Thursday, December 15, 2016

Mental Health Stigma and Personal Identity

"The only thing shameful about mental illness is the stigma attached to it." - Lindsay Holmes

A while ago I had a familiar experience. At the Please Touch Museum in Philadelphia, I ran into a South Asian Indian ("desi") family, who had driven down from New Jersey to the museum for their three-year old's birthday. We started talking and our conversation reached the inevitable "so what do you do?" I found out that the husband and wife both worked in IT. When it was my turn to answer, I hesitated.

I am a Clinical Psychologist. I do psychotherapy, psychological assessments, lead therapy groups and conduct evaluations for patients struggling with mental health issues. I work with individuals and families dealing with depression, anxiety, mania, hallucinations, delusions, post-traumatic stress disorder, personality disorders, substance abuse, suicidal thoughts, other self-injurious behaviors, relationship issues, adjustment issues and the task of finding self-knowledge, meaning and purpose in their lives. I work with children, some as young as four years old, to help them successfully overcome present challenges so that these do not build up and result in full-fledged disorders later on. I also teach and do research, mostly related to mental health issues.

I answered that I was a researcher. It was not a thought-through statement. Just the first thing I could come up with in my hesitation. I had a feeling of short-changing myself even as I said it but it had already been said. Later that day, I reflected on why my gut reaction had been to portray myself as a "scientist," which of course, I am, but not a "practitioner," which I am as well. With most Americans, I do not usually hesitate to present the practitioner side of my professional identity. I realized that in this exchange, my South Asian roots had played a significant part. Many a times when I have introduced myself as a psychologist, I have often observed an alarm reaction from South Asian acquaintances. There is a noticeable discomfort, as if a family secret had been revealed, or that the secrets are now threatened by the mere presence of a therapist. The mention of psychology is considered better avoided. Their hesitations are similar to mine, they come from the same place.
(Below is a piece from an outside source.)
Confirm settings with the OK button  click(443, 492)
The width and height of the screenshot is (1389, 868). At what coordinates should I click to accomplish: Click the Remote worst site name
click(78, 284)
Growing up in India, it was not difficult to see the shame of mental illness. The stigma of mental illness casts a net wide and deep. As it is a society driven by family reputation, members of families commonly hide their own symptoms of mental illness or of their family members. Denial is the default coping mechanism. There is a strict demarcation between "normal" and "mental", and nobody in their right mind would allow any identification with the latter. Statements such as "mad or what?", or in Hindi "paagal hai kya?" and derivations thereof are common parlance. And if a little "mad" is a problem, then a lot is a disaster. The treatment of severe mental illness is abysmal and the outcomes for those suffering from it are horrendous, The problem itself is not acknowledged, therefore never solved.
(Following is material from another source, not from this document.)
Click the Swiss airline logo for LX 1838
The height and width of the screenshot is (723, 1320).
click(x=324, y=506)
South Asian culture is hardly unique in having stigmatizing attitudes towards mental illness. Western culture tends to have greater individual stigma based on the concepts of independence and self-determination. Other cultures exhibit greater social stigma towards mental illness. However, this is not a litany of any culture, it is a reflection on my experience within these two cultures and the questions that emerge from that. What can we all do to change our default attitudes towards mental illness? It is quite a task to eradicate the stigma of mental illness from a culture but we can all take small steps. For my part, I decided to make the conscious effort to always introduce myself as a clinical psychologist in the future. I hope that people at the other end of that introduction can examine their attitudes towards the "mad," "paagal" or "mental" people, and those who work with them, and respond not with labels and stigma but with tolerance and acceptance.